> **Provided data**:
____________

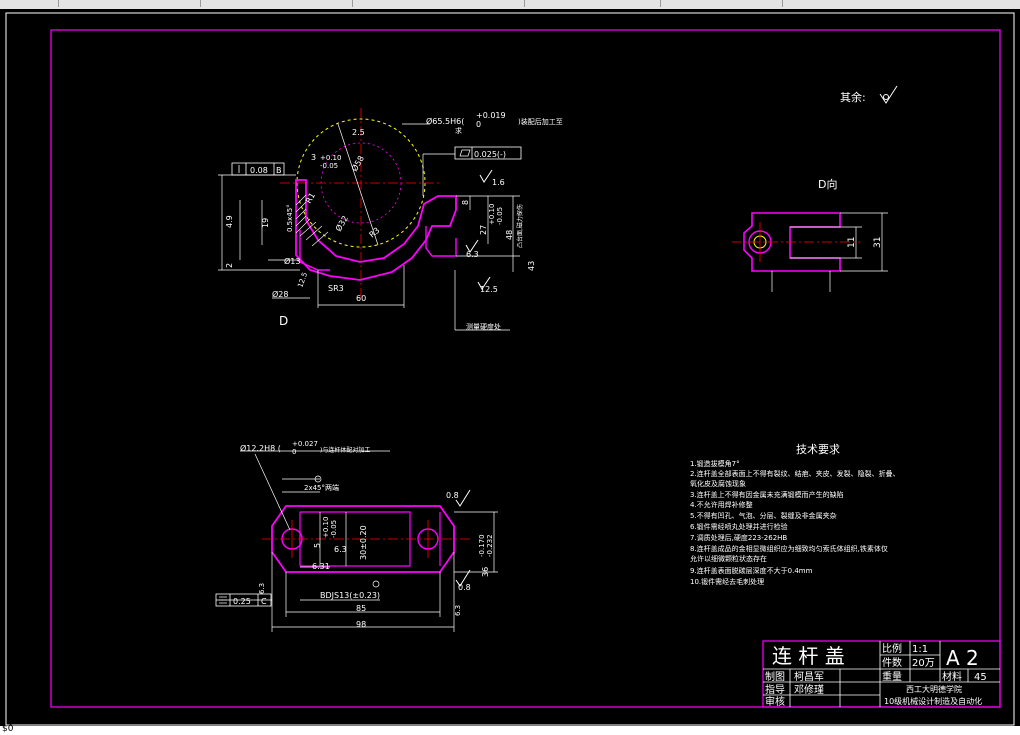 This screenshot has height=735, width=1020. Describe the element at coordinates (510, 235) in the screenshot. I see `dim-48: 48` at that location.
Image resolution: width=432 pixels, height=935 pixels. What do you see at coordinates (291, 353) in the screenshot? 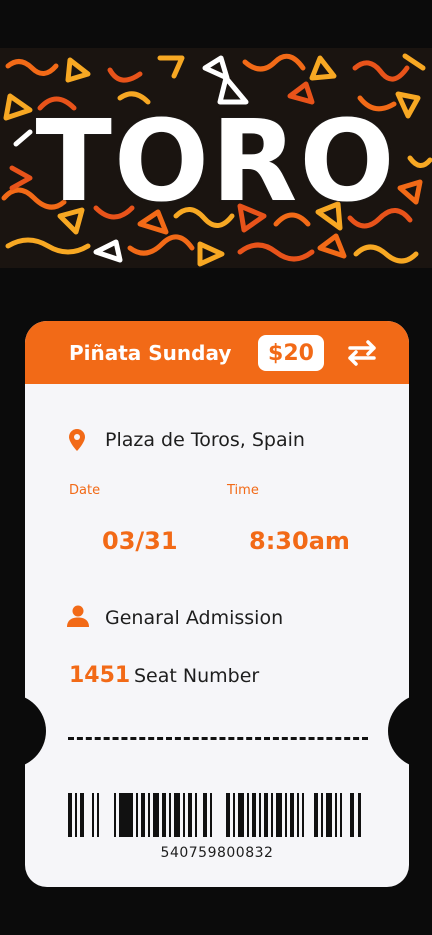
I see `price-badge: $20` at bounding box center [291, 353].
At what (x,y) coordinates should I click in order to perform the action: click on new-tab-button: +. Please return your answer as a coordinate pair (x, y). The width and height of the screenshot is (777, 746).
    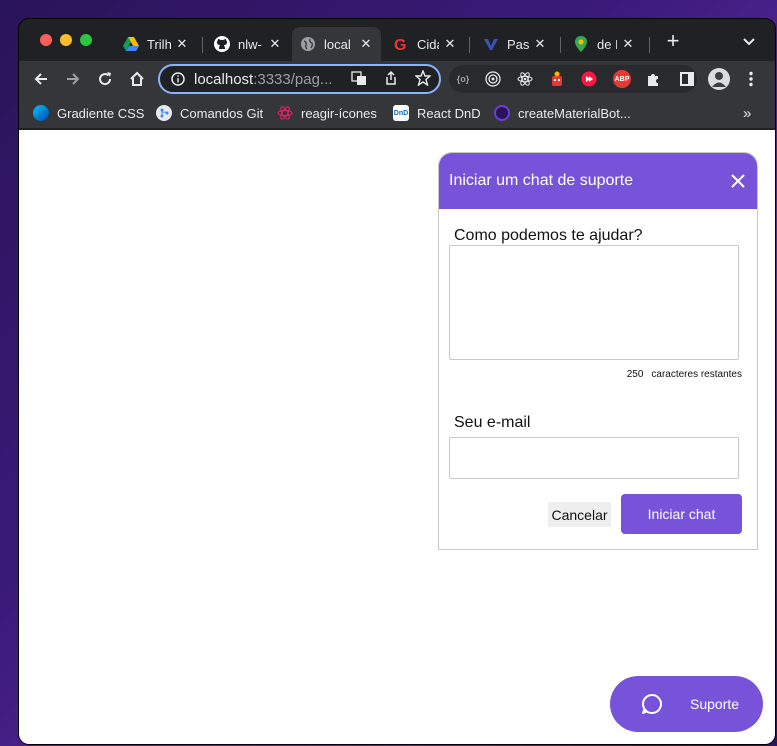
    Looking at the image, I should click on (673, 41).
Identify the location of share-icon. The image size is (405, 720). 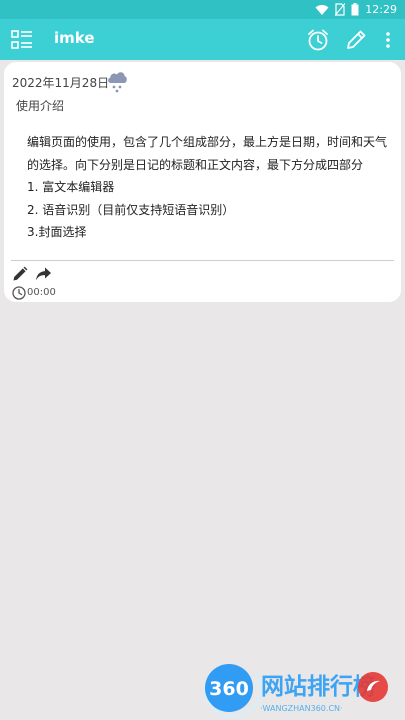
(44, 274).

____________

> **Assignment**: Please lay out all of the material above as a Markdown table with the columns Row and Line, numbering each non-blank line in order. Leave the pictures out.

> **Answer**:
| Row | Line |
|---|---|
| 1 |  This screenshot has height=735, width=1020. Describe the element at coordinates (510, 235) in the screenshot. I see `dim-48: 48` at that location. |
| 2 | Image resolution: width=432 pixels, height=935 pixels. What do you see at coordinates (291, 353) in the screenshot?  |
| 3 | I see `price-badge: $20` at bounding box center [291, 353]. |
| 4 | At what (x,y) coordinates should I click in order to perform the action: click on new-tab-button: +. Please return your answer as a coordinate pair (x, y). The width and height of the screenshot is (777, 746). |
| 5 |     Looking at the image, I should click on (673, 41). |
| 6 | Identify the location of share-icon. The image size is (405, 720).  |
| 7 | (44, 274). |